VS: Well, in the rare coin market, there's a couple of things that stand out quite a bit. The gold commemoratives… in fact, I have a small article that my business partner recently wrote… if any of your readers want to email me, I'll be glad to forward it… the US Mint right now has over 60 million people on their mailing list that buy these new commemorative gold and silver coins that they make as well as palladium coins.
What a lot of people don't realize is that, from 1903 to 1926, they made 11 different types of gold commemoratives. A small percentage of the people who are buying the modern ones are starting to realize there’s these older coins that have had a collector base since 1903.
One Dollar US Gold Commemorative Coin
It's like looking at an old pair of running shoes and saying, "There's a pretty good track record here on these coins as far as desirability and collectibility."

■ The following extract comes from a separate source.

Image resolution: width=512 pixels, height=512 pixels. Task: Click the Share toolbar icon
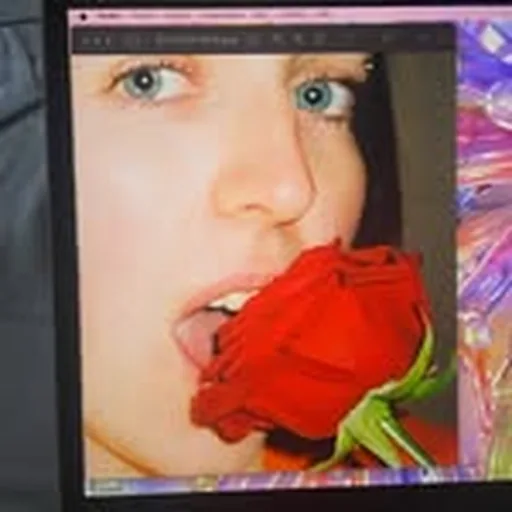tap(320, 39)

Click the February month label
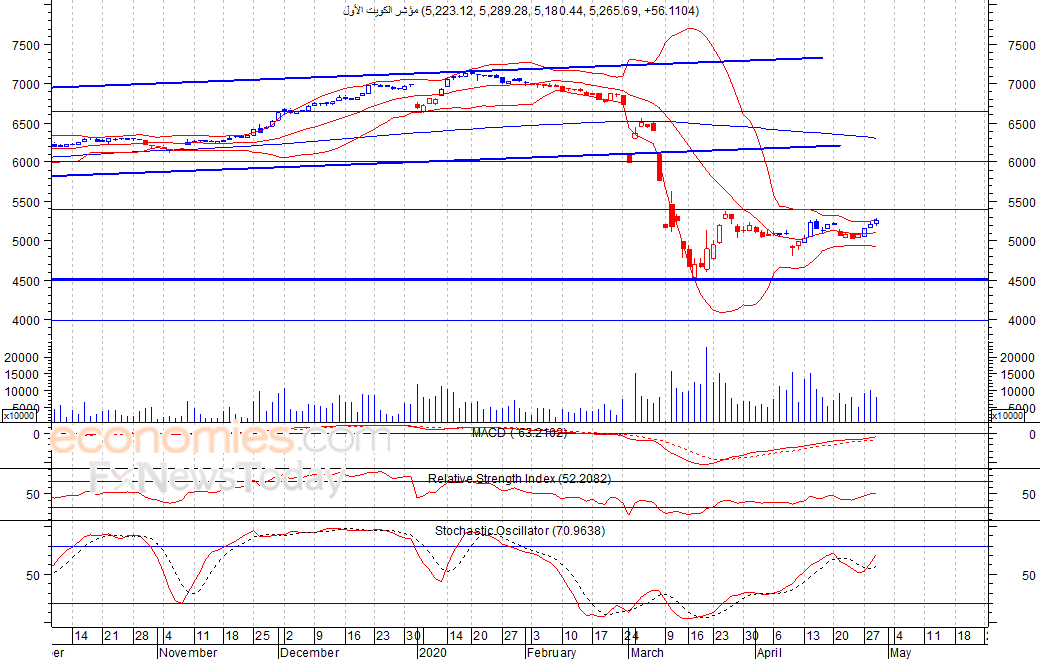tap(551, 652)
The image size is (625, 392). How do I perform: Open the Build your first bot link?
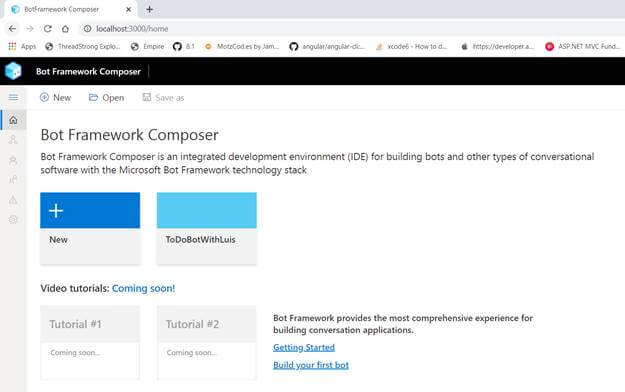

Almost all rare coin collectors will collect gold commemoratives. They're a coin that's been way oversold and selling at steep discounts to what historically they were 15 or 20 years ago. I think those are a tremendous value.
The other thing is just the type of coins… or, for example, one of each variety of the gold coins that the US mint made. Some people collect a four-piece set; a $2.50 Liberty, a $5 Liberty, a $10 Liberty, and a $20 Liberty.
Others prefer to collect an eight-piece set, which is four of the Liberties and four of the Indian coins. This includes a $2.50 Indian, a $5 Indian, a $10 Indian, and a $20 St. Gaudens. Some will include a $3 gold piece, which is a very limited production coin.
20th Century 8-Piece Gold Type Set featuring 4 Liberty & 4 Indian Coins
You can put together a set of four coins, eight coins, ten coins, twelve coins… whatever you want in the gold type coins. A client of mine recently mailed me a check for a quarter of a million dollars to buy gold, and he goes, "You know what… I like your idea about the gold type coins. Let's buy some of the high-grade, brilliant, uncirculated, MS65 gold type coins."
So, we're putting some of that money into those particular coins. And, it wasn't that I talked him into it… he’s read a couple recent articles I've written, and, you know, it just seems ridiculous how inexpensive some of these coins are. Again, the big thing is to look for value… just like you would in a stock or any other investment.
MF: Excellent, fascinating, Van. It’s been a real pleasure as always. Thank you so much for taking the time, and I look forward to getting even more insights from you in the coming months.
VS: It’s my pleasure, Mike. I’m excited to be a part of Hard Asset Digest along with James Dines and your other experts… and I look forward to chatting with you again soon.